[Opening MATERIAL SHOWN section]

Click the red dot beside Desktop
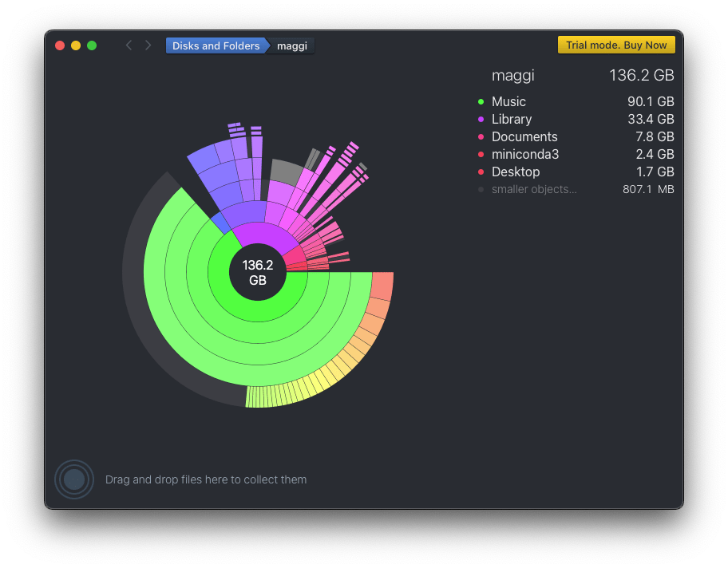Viewport: 728px width, 568px height. coord(481,172)
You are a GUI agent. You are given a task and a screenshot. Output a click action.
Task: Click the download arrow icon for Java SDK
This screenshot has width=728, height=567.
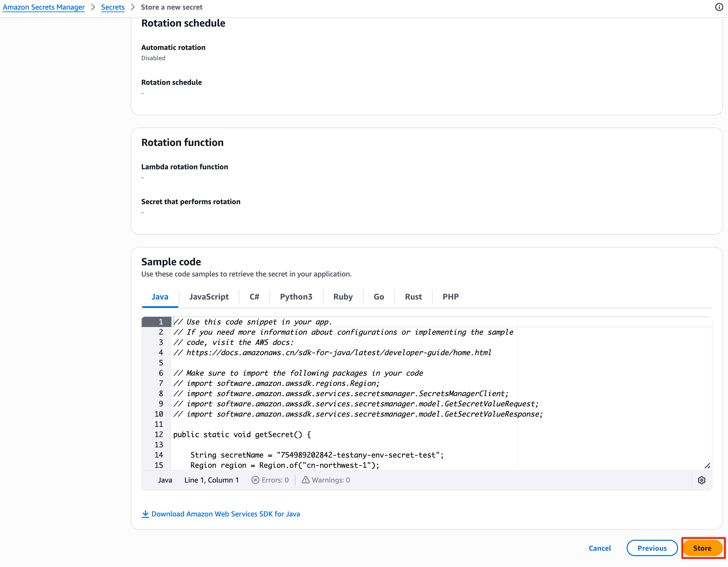[x=145, y=514]
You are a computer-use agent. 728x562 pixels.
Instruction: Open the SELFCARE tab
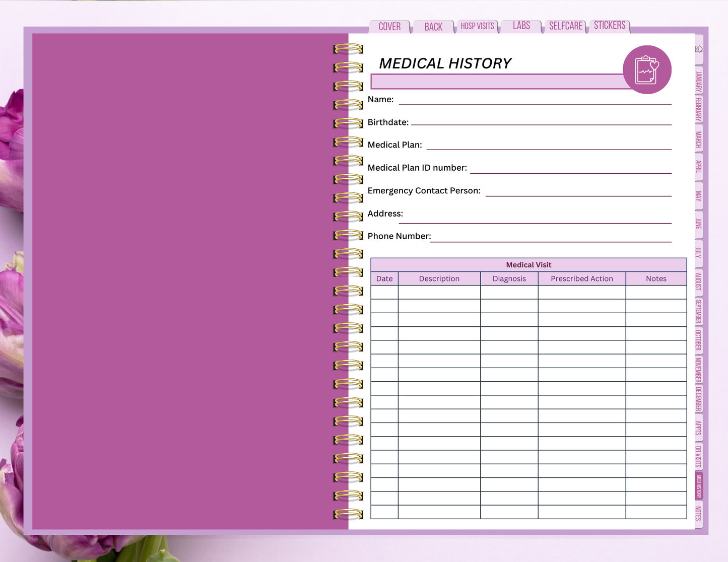[565, 26]
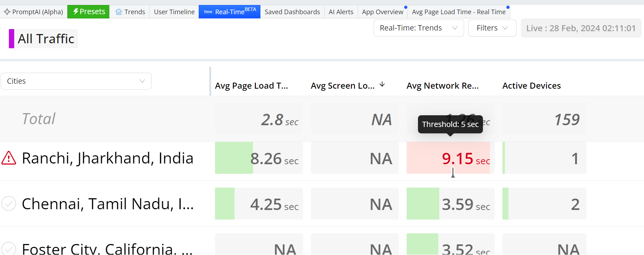Screen dimensions: 644x255
Task: Open the Saved Dashboards tab
Action: (x=292, y=12)
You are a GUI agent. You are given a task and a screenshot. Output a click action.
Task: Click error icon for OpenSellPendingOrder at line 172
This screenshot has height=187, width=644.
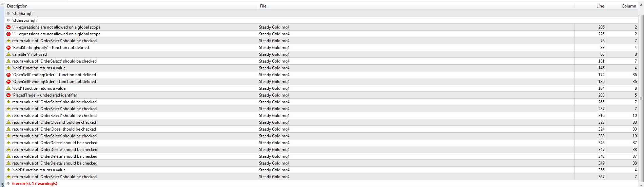pos(8,75)
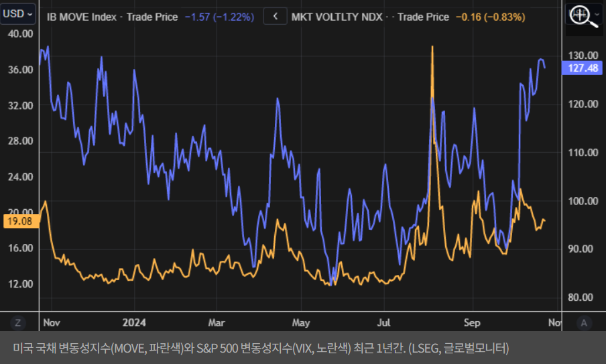Collapse legend with the left chevron button
This screenshot has height=364, width=606.
pos(275,17)
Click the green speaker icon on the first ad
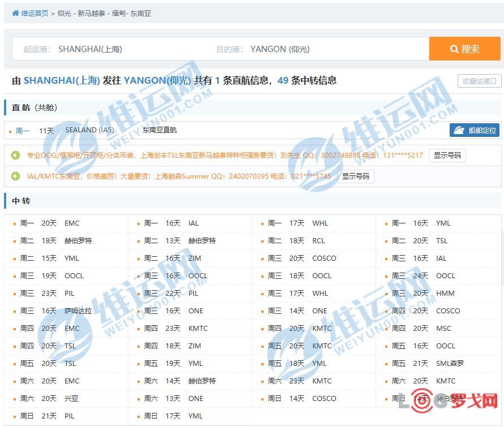This screenshot has height=427, width=504. click(x=16, y=155)
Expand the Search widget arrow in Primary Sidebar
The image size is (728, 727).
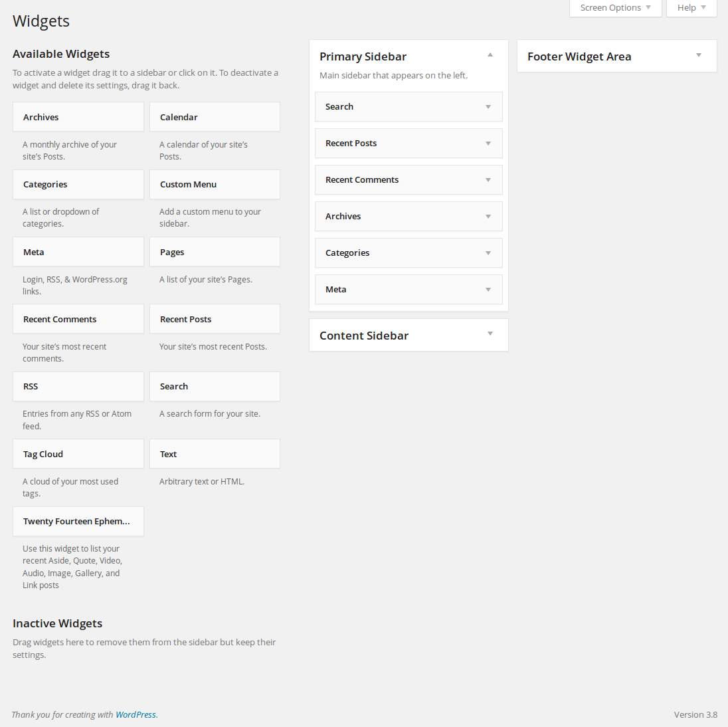[x=488, y=107]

[Closing MATERIAL SHOWN section]

GOAL OF THE EXERCISE:
Copy each line above precisely, dropping the pictures.

TASK RESPONSE:
Click the red dot beside Desktop
Viewport: 728px width, 568px height. coord(481,172)
You are a GUI agent. You are given a task and a screenshot. Output a click action.
Task: Click the download arrow icon for Java SDK
This screenshot has width=728, height=567.
[x=145, y=514]
You are a computer-use agent. 728x562 pixels.
Instruction: Open the SELFCARE tab
[565, 26]
Screen dimensions: 644x255
Task: Open the Saved Dashboards tab
Action: (x=292, y=12)
You are a GUI agent. You are given a task and a screenshot. Output a click action.
Task: Click error icon for OpenSellPendingOrder at line 172
This screenshot has height=187, width=644.
pos(8,75)
Collapse legend with the left chevron button
This screenshot has height=364, width=606.
pos(275,17)
Click the green speaker icon on the first ad
This screenshot has height=427, width=504. click(x=16, y=155)
Expand the Search widget arrow in Primary Sidebar
The image size is (728, 727).
[x=488, y=107]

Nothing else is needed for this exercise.